A judicialização da saúde e suas aberrações

Por causa do crescente fenômeno da judicialização da saúde, que envolve o ambiente caótico por demandas que vão desde medicamentos até leitos em CTI, muito em razão da ineficiência do Estado atrelado aos interesses dos grandes empresários, os tribunais de Justiça vêm criando mecanismos que deem suporte as suas decisões, uma vez que, naturalmente, no meio jurídico não exista bagagem para tratar de questões sobre Sistema Único de Saúde (SUS) ou até mesmo saúde suplementar. Em um cenário onde observamos o Executivo e o Legislativo sem credibilidade, vemos o Judiciário assumir uma função à qual não está capacitado.

Partindo da hipótese da existência de uma máfia no setor saúde, que envolve desde profissionais médicos, empresários, propagandistas, advogados e indústrias farmacêuticas, é perceptível que, em certas situações, ocorre manipulação orquestrada por esses entes sobre o Judiciário, muito por conta da discrepância de conhecimento técnico envolvendo esses atores, de maneira a beneficiar o lucro da máfia em razão de pareceres emitidos pelos magistrados a favor de tratamentos e medicamentos onerosos, que poderiam ser substituídos por outros de baixo custo, gerando uso desnecessário de recursos financeiros. Observando essa desigualdade técnica e o crescente número de demandas, o Conselho Nacional de Justiça (CNJ) elaborou as recomendações nº 31 e nº 36 que abordam a adoção de medidas que visem subsidiar os magistrados em relação às decisões envolvendo a assistência à saúde pública e suplementar, por meio da celebração de convênios com o objetivo de solucionar conflitos.

____________________

> Instruções da tarefa
No trecho sobre a judicialização da saúde, substitua "CTI" por "UTI" na parte que vai de "A judicialização da saúde e" a "não está capacitado.". Escreva essa parte com a troca.

____________________

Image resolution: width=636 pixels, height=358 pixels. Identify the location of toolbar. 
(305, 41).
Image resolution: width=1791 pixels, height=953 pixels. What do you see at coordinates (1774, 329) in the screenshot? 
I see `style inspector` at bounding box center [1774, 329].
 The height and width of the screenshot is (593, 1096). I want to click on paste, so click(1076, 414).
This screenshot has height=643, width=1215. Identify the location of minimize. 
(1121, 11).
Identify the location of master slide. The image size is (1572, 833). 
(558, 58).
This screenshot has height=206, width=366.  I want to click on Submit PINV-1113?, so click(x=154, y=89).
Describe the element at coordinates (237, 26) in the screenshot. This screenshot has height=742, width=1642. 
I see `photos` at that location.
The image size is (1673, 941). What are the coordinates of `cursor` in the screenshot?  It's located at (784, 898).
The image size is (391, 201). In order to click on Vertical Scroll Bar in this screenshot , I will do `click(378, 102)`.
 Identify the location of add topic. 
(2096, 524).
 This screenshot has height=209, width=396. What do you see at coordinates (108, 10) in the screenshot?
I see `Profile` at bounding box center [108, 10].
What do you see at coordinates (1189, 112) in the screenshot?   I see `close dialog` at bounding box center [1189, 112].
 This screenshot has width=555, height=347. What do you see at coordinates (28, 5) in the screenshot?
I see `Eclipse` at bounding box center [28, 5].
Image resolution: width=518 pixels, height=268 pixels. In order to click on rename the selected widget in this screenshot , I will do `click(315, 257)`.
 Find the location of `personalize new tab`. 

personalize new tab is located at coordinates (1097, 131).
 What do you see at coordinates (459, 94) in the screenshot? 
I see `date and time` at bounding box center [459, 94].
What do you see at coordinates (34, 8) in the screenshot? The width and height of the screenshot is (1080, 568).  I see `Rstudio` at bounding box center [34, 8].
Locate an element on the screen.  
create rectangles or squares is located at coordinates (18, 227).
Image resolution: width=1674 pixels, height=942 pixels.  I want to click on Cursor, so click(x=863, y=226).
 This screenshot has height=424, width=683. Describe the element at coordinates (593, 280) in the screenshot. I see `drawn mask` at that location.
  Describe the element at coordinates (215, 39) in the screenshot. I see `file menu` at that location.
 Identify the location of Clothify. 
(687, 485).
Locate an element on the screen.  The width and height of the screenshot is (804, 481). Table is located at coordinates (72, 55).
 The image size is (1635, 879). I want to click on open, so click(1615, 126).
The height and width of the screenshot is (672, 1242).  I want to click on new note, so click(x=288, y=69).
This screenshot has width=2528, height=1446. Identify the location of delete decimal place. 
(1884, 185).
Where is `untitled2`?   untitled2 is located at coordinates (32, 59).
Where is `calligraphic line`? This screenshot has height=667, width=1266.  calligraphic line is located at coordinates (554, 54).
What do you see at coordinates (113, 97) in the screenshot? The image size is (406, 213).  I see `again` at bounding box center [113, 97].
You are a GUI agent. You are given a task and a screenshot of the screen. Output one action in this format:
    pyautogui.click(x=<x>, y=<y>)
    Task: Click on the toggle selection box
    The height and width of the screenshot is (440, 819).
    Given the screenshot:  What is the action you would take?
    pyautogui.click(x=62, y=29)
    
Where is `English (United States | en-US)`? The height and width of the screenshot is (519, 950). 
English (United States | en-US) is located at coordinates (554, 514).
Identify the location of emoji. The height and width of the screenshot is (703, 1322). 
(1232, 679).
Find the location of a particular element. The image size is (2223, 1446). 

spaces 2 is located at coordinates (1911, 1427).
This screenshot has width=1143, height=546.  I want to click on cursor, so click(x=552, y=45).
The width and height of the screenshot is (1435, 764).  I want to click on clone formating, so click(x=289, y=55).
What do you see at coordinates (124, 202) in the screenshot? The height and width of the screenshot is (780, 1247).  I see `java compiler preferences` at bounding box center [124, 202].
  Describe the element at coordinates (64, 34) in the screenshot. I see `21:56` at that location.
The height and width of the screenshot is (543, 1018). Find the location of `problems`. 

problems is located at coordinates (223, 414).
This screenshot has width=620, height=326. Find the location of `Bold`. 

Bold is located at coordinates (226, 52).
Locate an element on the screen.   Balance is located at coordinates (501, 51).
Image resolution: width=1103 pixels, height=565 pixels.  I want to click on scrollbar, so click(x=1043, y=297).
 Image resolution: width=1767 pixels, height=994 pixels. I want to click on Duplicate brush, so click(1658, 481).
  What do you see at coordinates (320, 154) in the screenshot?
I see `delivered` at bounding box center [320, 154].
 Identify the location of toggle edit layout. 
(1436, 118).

____________________

> Resultado do exercício
A judicialização da saúde e suas aberrações

Por causa do crescente fenômeno da judicialização da saúde, que envolve o ambiente caótico por demandas que vão desde medicamentos até leitos em UTI, muito em razão da ineficiência do Estado atrelado aos interesses dos grandes empresários, os tribunais de Justiça vêm criando mecanismos que deem suporte as suas decisões, uma vez que, naturalmente, no meio jurídico não exista bagagem para tratar de questões sobre Sistema Único de Saúde (SUS) ou até mesmo saúde suplementar. Em um cenário onde observamos o Executivo e o Legislativo sem credibilidade, vemos o Judiciário assumir uma função à qual não está capacitado.